A Road Trip, Both Physically and Mentally

How do you get along with anyone, even someone it can be hard to get along with? You choose to. And you'll probably become a better person for it.

And here I am in Wellington. Despite storms, illegal camping fines, my bad navigational skills, and major differences in personality, my short term travel partner and I finally made it south and parted ways. He is heading back north, and I will be hopping down to the South Island to visit a friend. After that my plans turn hazy.

It's been an interesting week, to say the least. I met Anton the Swede in the hostel in Auckland, and we decided to rent a camper van and road trip down to Wellington. That way I would share the cost of the vehicle with him for as long as we travelled together, and we'd get a scenic route along the island. It seemed like a great choice for me to get to see some of the countryside as I headed south.

Of course, “camper van” is a generous term. Being economical, we rented a car with a bed in the back, which is fine, if a bit cozy for two almost strangers. We lived on instant noodles and peanut butter sandwiches (mostly), and found out that our personalities are almost completely opposite.

I am wildly non confrontational, but also decidedly optimistic. My Swedish companion on the other hand, has no such qualms over confrontation, and we had many a half joking discussion over whether he's realistic or pessimistic. He is also decidedly extroverted, while I am a penduluming ambivert.

I'll admit I swung pretty far into introvertedness during our road trip. We had our moments where I'm sure we both got on each other's nerves, but travelling in such close quarters forces you to get to know a person very quickly.

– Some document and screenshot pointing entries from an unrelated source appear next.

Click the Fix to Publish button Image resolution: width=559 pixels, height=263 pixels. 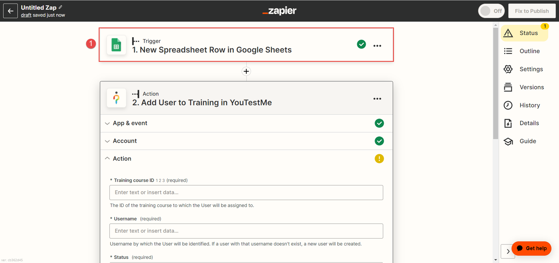(532, 11)
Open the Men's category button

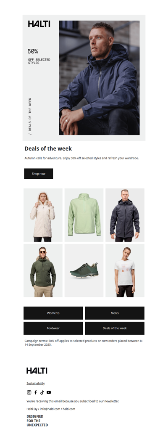point(115,313)
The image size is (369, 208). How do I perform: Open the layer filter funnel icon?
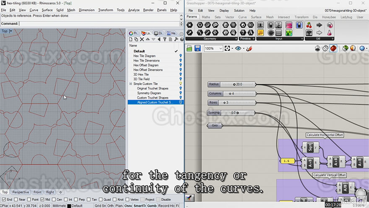(x=165, y=39)
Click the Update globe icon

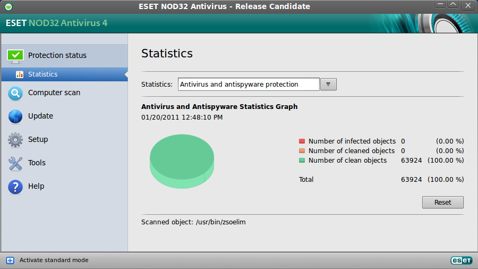15,116
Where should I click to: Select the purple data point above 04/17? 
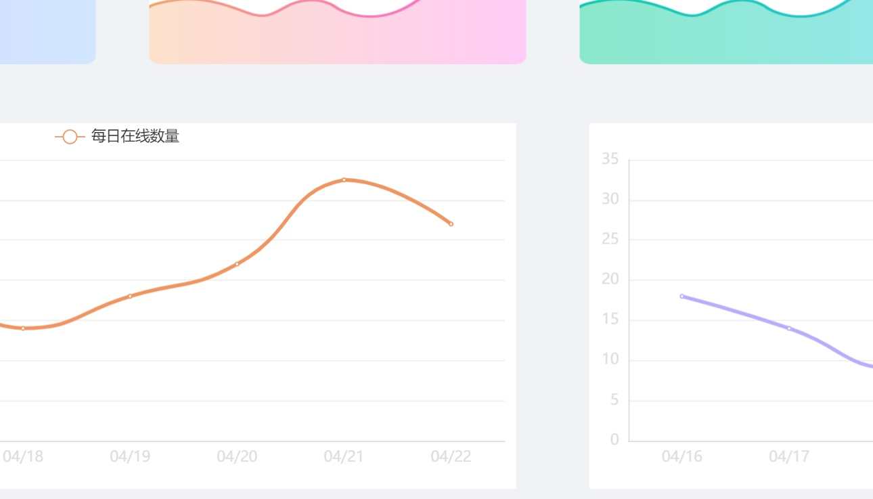789,328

We dove into the trip spontaneously, not knowing how well we would get along or if we would get tired of each other. And upon finding out our opposite extremes in personality (and in many cases also opinion), we learned how to get along.

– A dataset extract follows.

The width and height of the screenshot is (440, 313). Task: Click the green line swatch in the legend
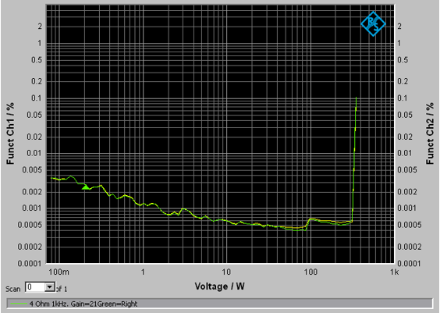19,304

My first instinct, I'll admit, was to become as introverted as possible--to be quiet, withdraw, avoid.
I wrote a lot in the last week, which is a good thing. Where it initially started as a mental defence, it very quickly became an introspective journey. I wrote everything I was feeling and thinking, and it allowed me to sort out my thoughts and come to kinder conclusions than I might otherwise have done.
I realised that I could either be anti social and not really have much fun, or just do what felt most natural--speak when I had something to say, be comfortable in the situation I was in, and enjoy the trip for the experience and the lessons that it brought. Once I had made that decision I felt much more peaceful with myself and my travelling companion, and as a result, more comfortable mentally.

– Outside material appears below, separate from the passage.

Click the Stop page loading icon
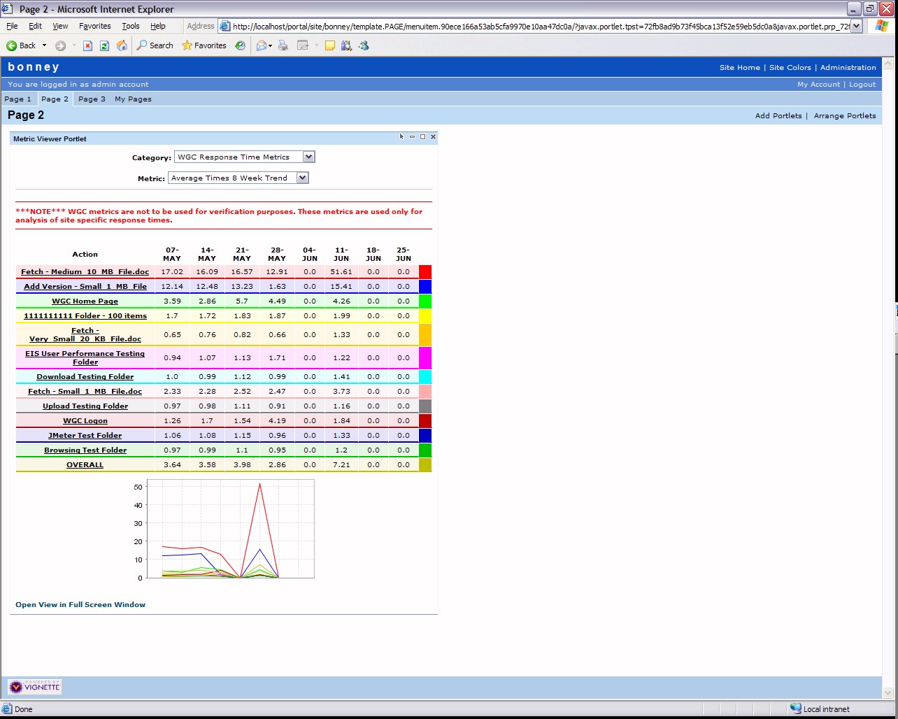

I've only been travelling for two weeks, and already I feel like I've grown and learned so much. Both from the experiences I've had and the people I've been with. I'll admit there were times on the road trip that I was wishing for it to be over, but by the end, I was (and am) glad I chose to participate in it. Despite some bumps along the way, it was a valuable experience that came with a lot of psychological growth, and I wouldn't trade it.